3. Hocası çok ahlâklı ve faziletlidir. Onunla mânevî bağları olan kişi de ahlâklı ve faziletli olur.

Bu rabıta sayesinde mürid, talebe, bağlı kişi iyi bir insan olur, iyi bir Müslüman olur.

Kamil hoca ve mürşid Resulullah Efendimizin bu devirdeki vekili, halifesi, varisi makamındadır. Onunla rabıtası olan kişi bu vesile ile Resulullah efendimizle irtibatlanmış olur.

Birkaç somut örnek vereyim:

Bediüzzaman nasıl bir insandır? O, güçlü bir imana sahiptir. İslâm'a, Kur'ân'a, Sünnete, Şeriata çok hizmet etmiştir. İhlâslıdır, zâhiddir, âbiddir, sabırlıdır, âriftir. Ona, onun eserlerine bağlanan kişi de böyle olur.

Şeyh Süleyman Hilmi hazretleri nasıl bir kimsedir? Âlimdir, âriftir, muhlistir, mürşiddir. Ona mânen bağlı olan da, bu irtibat sayesinde büyük faydalar elde eder, derecesi yükselir.

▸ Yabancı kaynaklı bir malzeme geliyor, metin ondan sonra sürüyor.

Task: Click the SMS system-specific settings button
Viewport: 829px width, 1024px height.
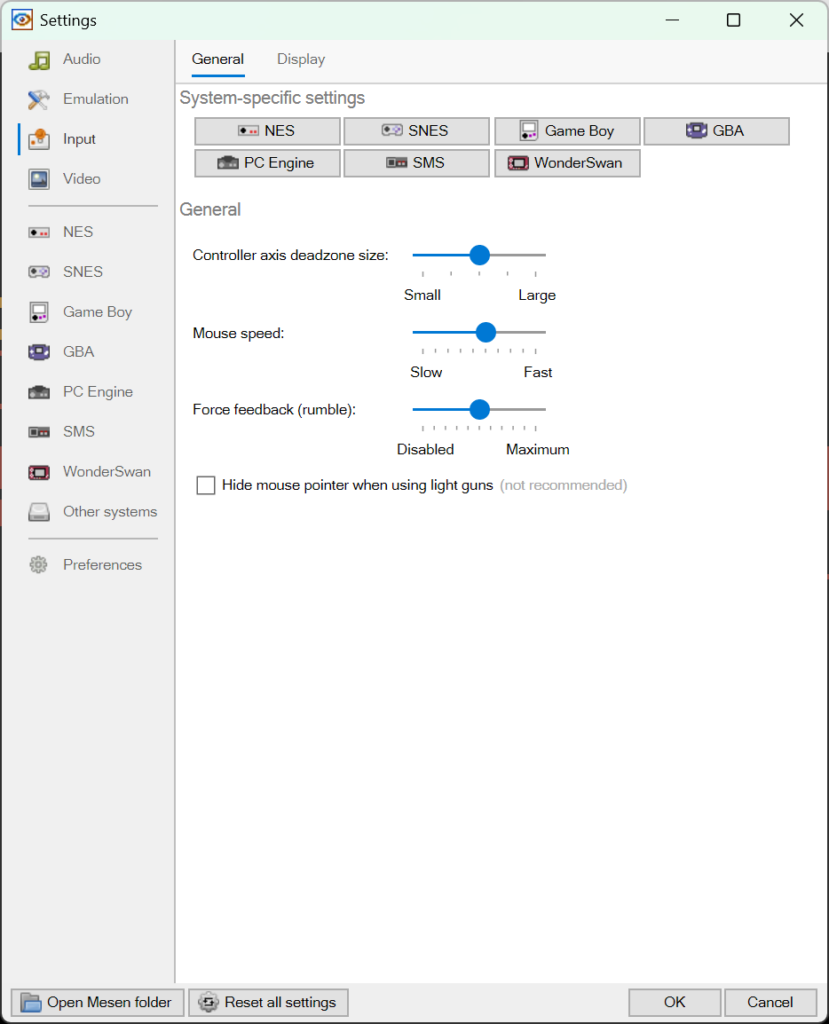Action: 417,163
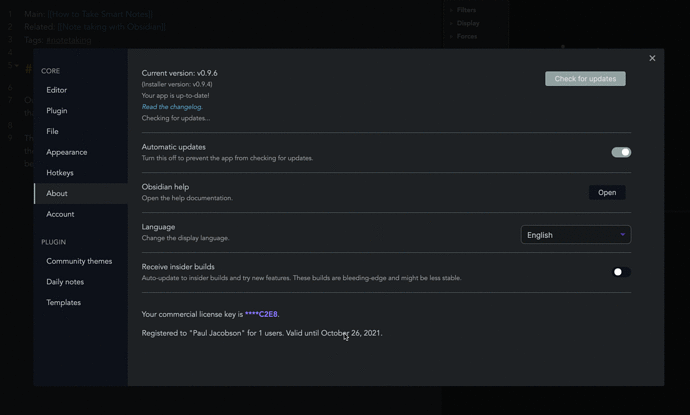Image resolution: width=690 pixels, height=415 pixels.
Task: Open the Hotkeys settings tab
Action: click(x=60, y=173)
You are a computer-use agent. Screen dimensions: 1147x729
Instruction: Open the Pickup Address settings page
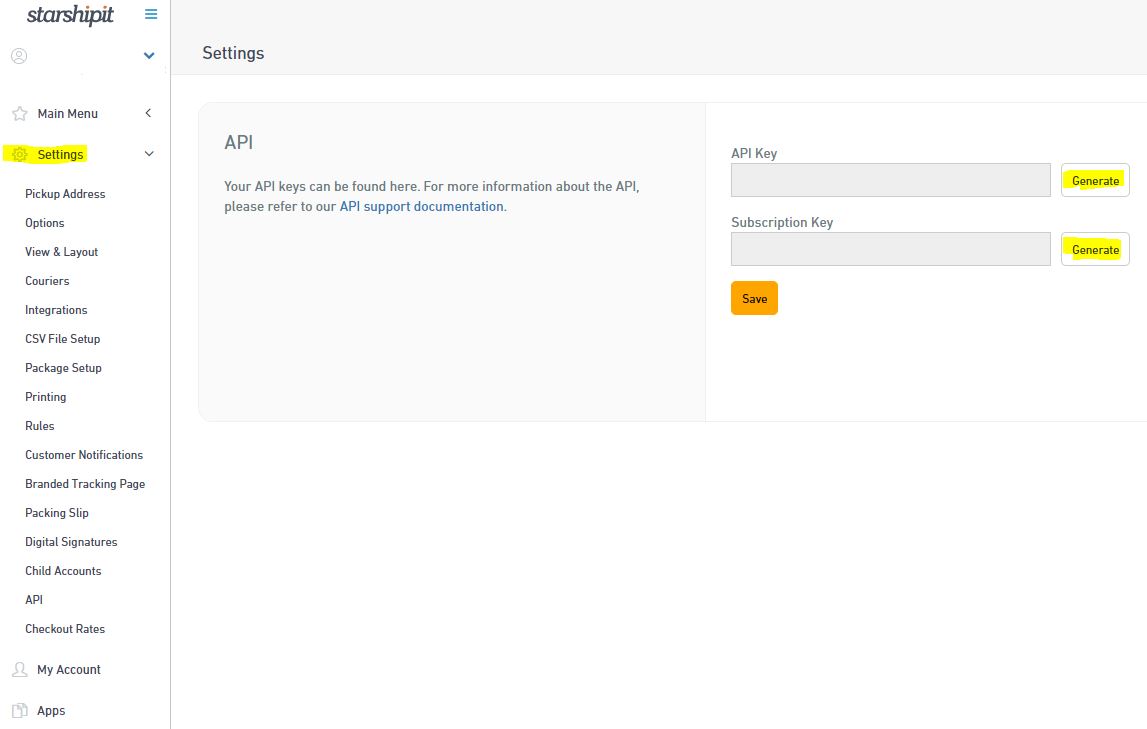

Hâkeza... Abdülhakim Arvasî...Şeyh Esad Erbilî...Muhammed Zahid Kotku... Adanalı Sami Efendi ve benzerleri...

Bunlara mânevî bağlarla bağlanan kişiler iman, ilim, irfan, ahlâk konusunda ilerleme kaydeder.

Gerçek din âlimlerini, gerçek fakihleri sevenler, onlara bağlananlar, onları rehber ve mürşid kabul edenler, onların öğütlerini tutanlar, onların yap dediklerini yapan, yapma dediklerini yapmayanlar çok şey kazanırlar, çok büyük mânevî ticaretler yapmış olurlar.

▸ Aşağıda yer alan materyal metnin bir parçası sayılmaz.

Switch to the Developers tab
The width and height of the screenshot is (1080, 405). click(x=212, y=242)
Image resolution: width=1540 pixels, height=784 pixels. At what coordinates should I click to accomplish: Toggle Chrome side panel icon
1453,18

Bu gibi sevgilerde, bu gibi rabıtalarda ne gibi kötülük olabilir?

Rahman'ın velilerini sevenler ve onlara bağlananlar elbette bu sevgi ve rabıtadan yararlanacaktır.

Doğrusu Vehhabîler ve Selefîler bu konuda çok aşırıya gidiyor, çok olumsuzluklar sergiliyor.

Kişi sevdiği ile beraberdir.

Rahman'ın velilerini sevenler, zamandan, mekandan, cihetten, cisimden münezzeh olan, kemal sıfatlarla muttasıf bulunan Rahman'a mânevî bir kurbiyetle yaklaşmış olurlar.

Peygamberi (Salat ve selâm olsun O'na), Ashab-ı Kiram-ı (Radiyallahu anhüm ecmain), Selef-i Sâlihîni, eimme-i müctehidîni, Ehl-i Beyt-i Mustafa'yı, pîranı, sâdatı sevenler inşaallah ebedî mutluluğa nail olur.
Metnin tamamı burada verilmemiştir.